In McHenry, the amount set to be paid back to the city out of the federal fund is $1.13 million, City Administrator Derik Morefield said.

But measures to trim the budget are still being taken in both cities.

McHenry Police Chief John Birk said he has three vacant officer positions “that I don’t plan on filling anytime soon, even though they are budgeted.”

At the onset of the pandemic in the spring, McHenry immediately moved to freeze, delay or defer about $1.5 million in budgeted expenses, Morefield said.

“We have reduced full-time staffing through retirements either through restructuring or by leaving positions open,” he said. “It is always a balance between being able to provide the level of services expected by residents and the ability to fund the provision of these services. McHenry operates with a very lean staffing model and so reductions to staffing have a direct impact on levels of service.”

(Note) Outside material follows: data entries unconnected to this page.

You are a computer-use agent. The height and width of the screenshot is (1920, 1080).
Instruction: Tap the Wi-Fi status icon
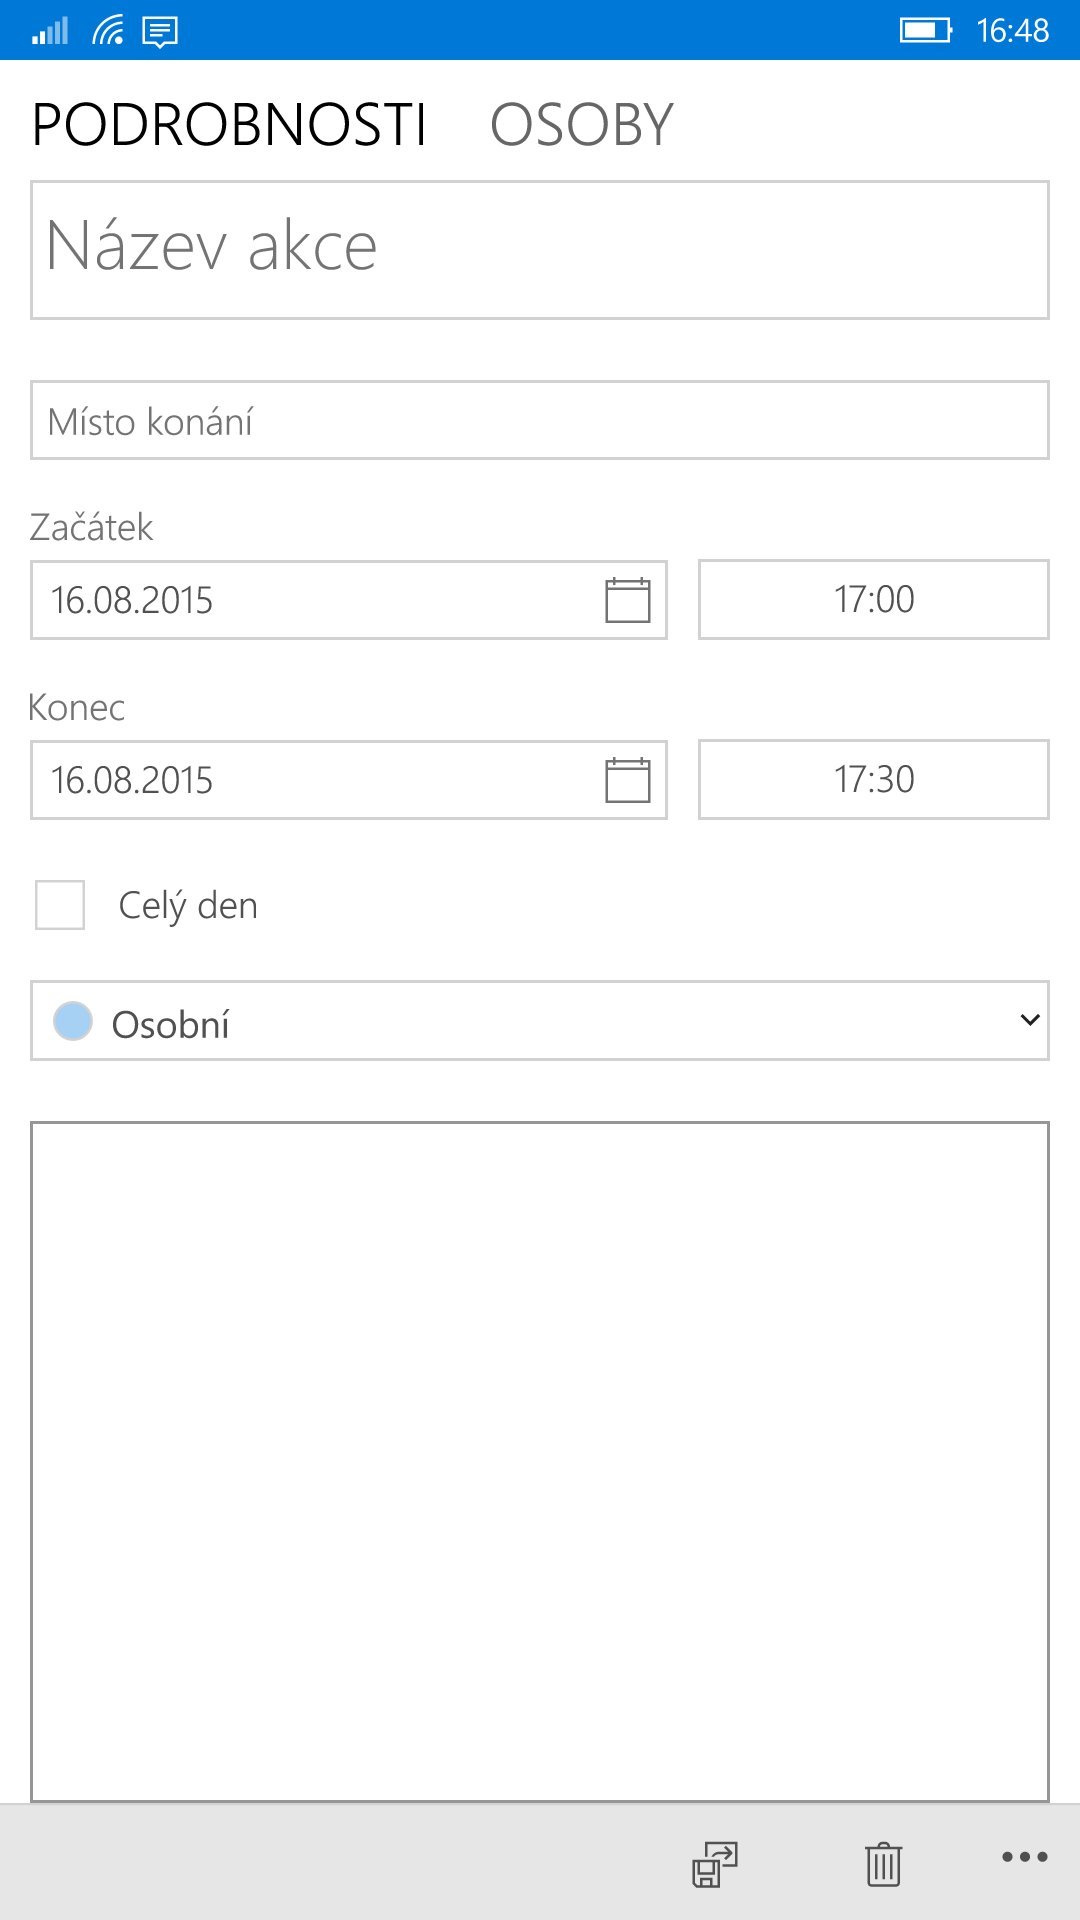pyautogui.click(x=107, y=31)
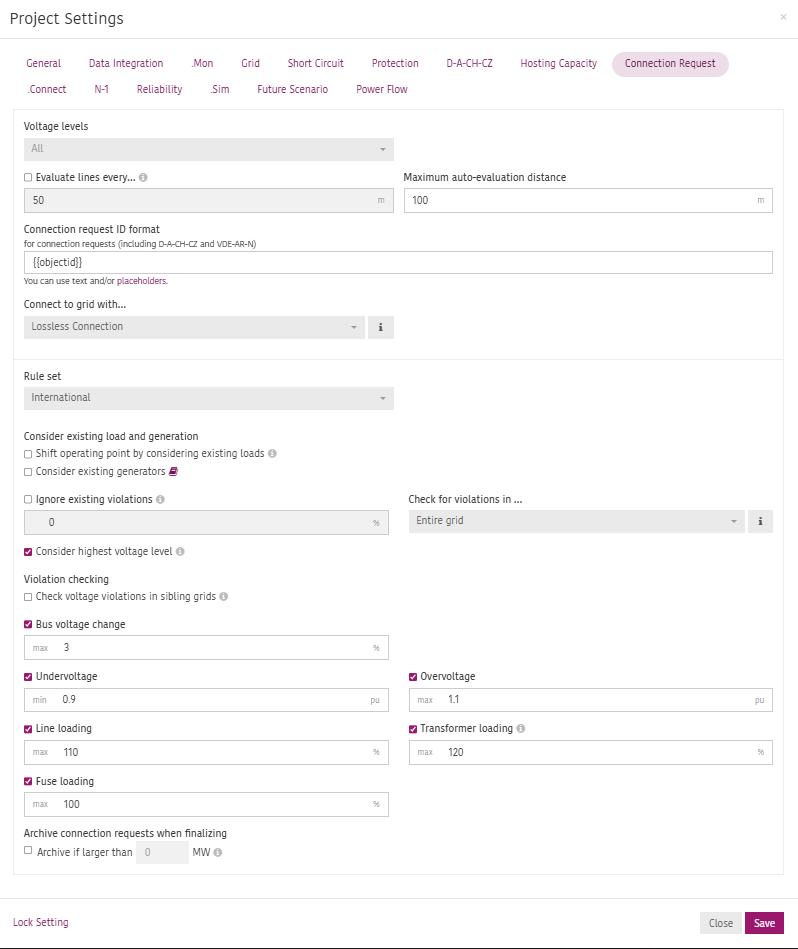Open the Voltage levels dropdown showing All
798x949 pixels.
207,148
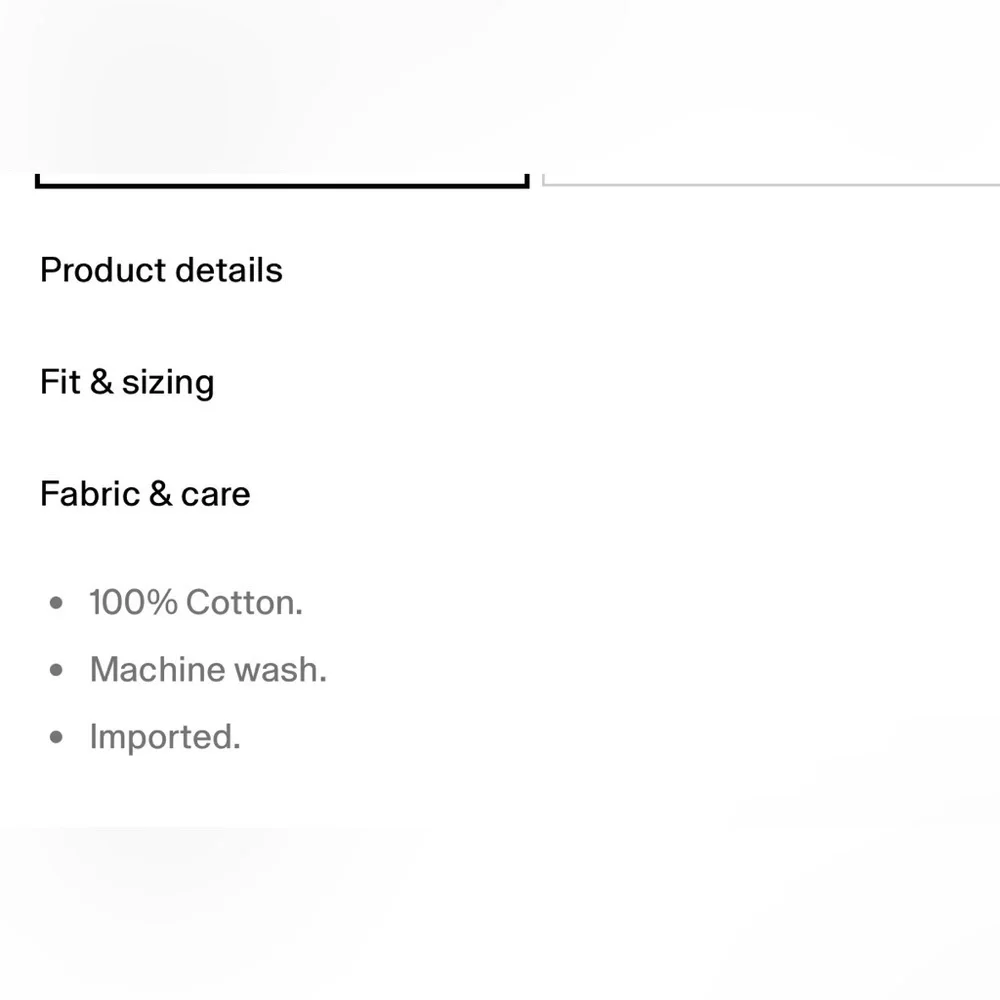The width and height of the screenshot is (1000, 1000).
Task: Click the bullet beside Machine wash
Action: pyautogui.click(x=56, y=670)
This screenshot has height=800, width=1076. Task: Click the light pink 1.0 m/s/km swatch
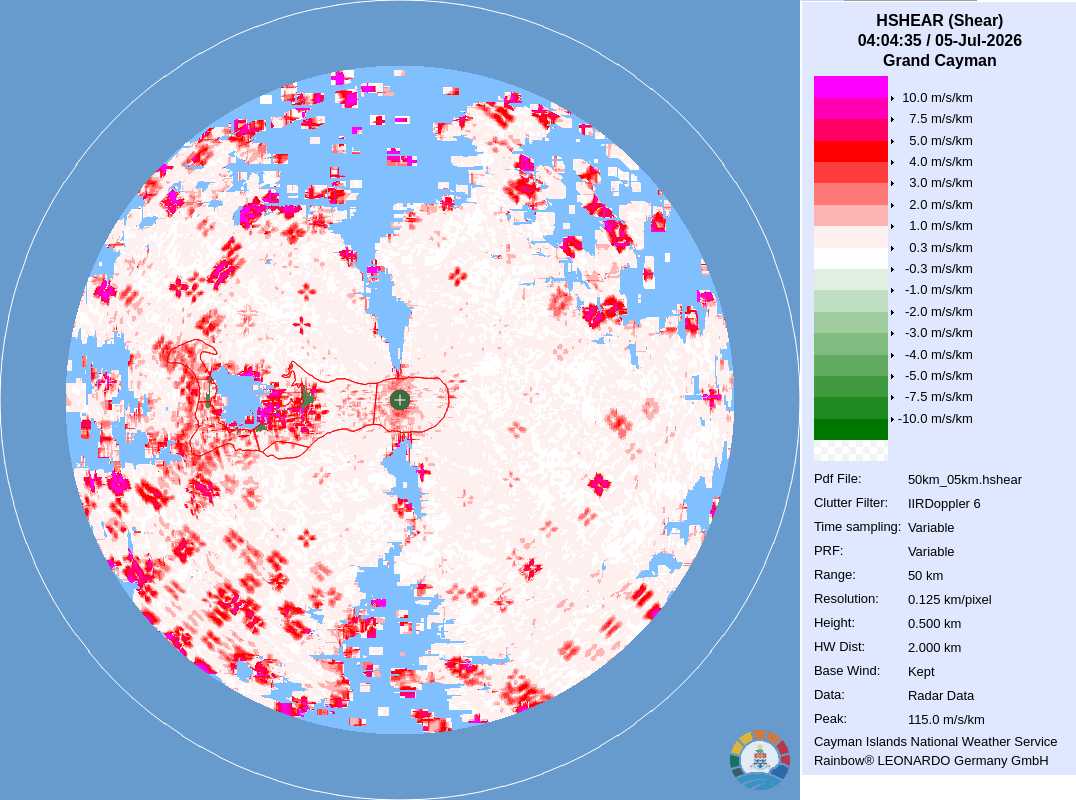[x=850, y=215]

For Woodstock, the pandemic will likely cause a drawn-out start to a pilot program aimed at funding building facades improvements and home repairs in a 15-block area on the east side of the city, between Route 47, Madison Street, Church Street and South Street, Willcockson said.

The pilot is set to be federally funded as part of a U.S. Department of Housing and Urban Development’s neighborhood revitalization program to the tune of about $150,000 a year for five years.

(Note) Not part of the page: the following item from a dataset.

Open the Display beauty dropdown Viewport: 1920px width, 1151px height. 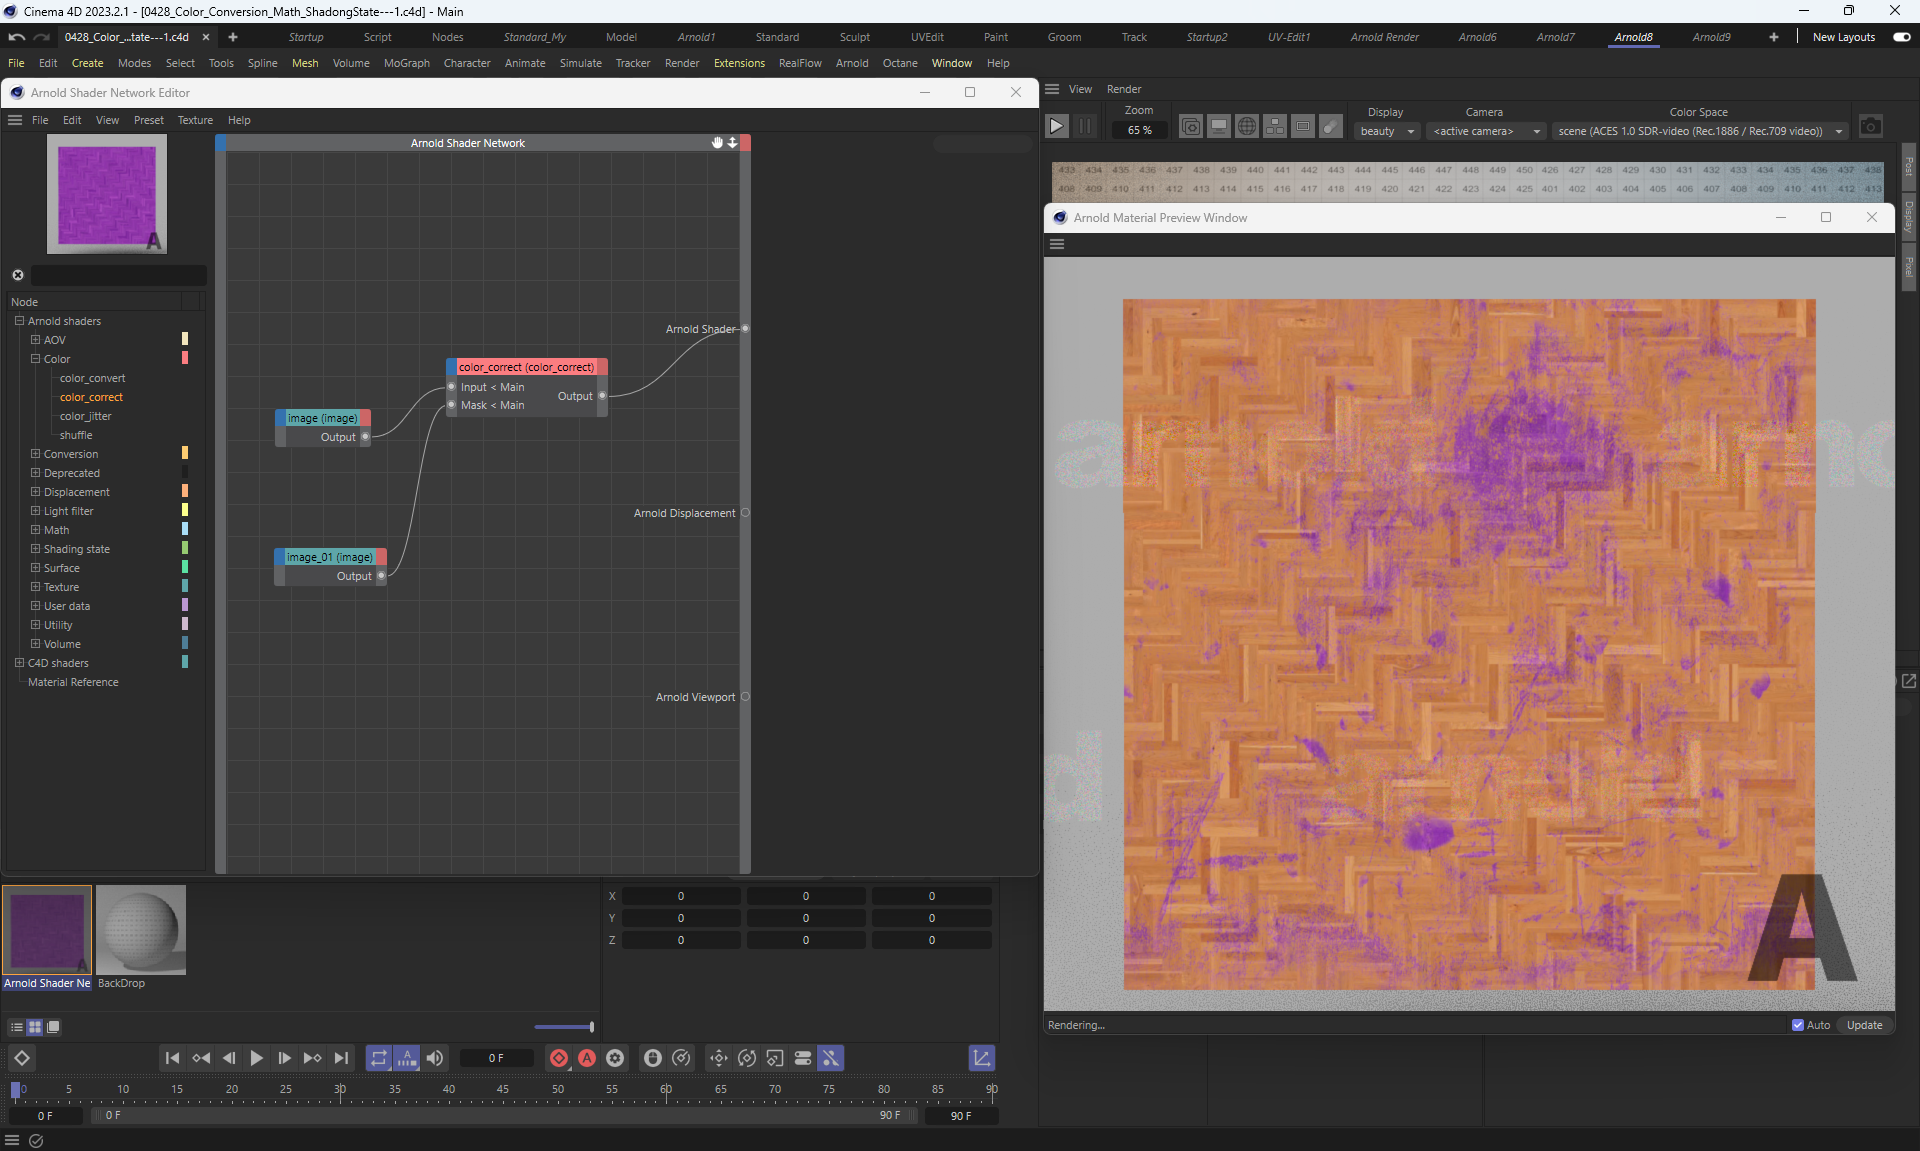pyautogui.click(x=1387, y=131)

The city expected to see the money in October but now the program won’t start until the spring at the earliest because of COVID-19, Willcockson said.

Woodstock also saw overtime paid to city staff from March to September cut by about half as compared with the same six-month period in 2019, according to documents obtained by the Northwest Herald via public records request.

The city paid $191,399 in overtime pay during those six months in 2019 for 3,688 extra hours worked by city staff, the records show, while it paid $88,130 for 1,774.5 extra hours during that timeframe this year.

Birk, the McHenry police chief, offered an explanation for why the city has seen reductions in overtime hours this year: Employees are taking less trips and days away from work during the pandemic.

“Our overtime is way down because we’re not balancing 15 employees that are taking vacation time,” Birk said.

The economic environment still remains too uncertain due to the outbreak for Morefield to predict how long budgetary impacts like keeping city positions open will last.

“To an extent, we still don’t fully know the short and long-term impacts it will have,” he said. “My personal opinion is that there will be a ‘lag’ to some of the impacts, like personal income, so what we can do is be financially nimble.”

A paper published last week by the Brookings Institution, authored by researchers with the Federal Reserve, the University of California-Berkeley and the think tank, made a similar argument that the pandemic’s full economic effects for municipal governments will only be realized down the road.

“At least for 2020, federal aid seems large enough to offset the revenue losses state and local governments are likely to experience,” the authors said. “Looking forward, however, should the economy remain below its pre-COVID baseline for many years, as the Congressional Budget Office projections suggest, these governments will need additional aid in order to avoid cutting back on services or raising taxes and impeding the recovery.”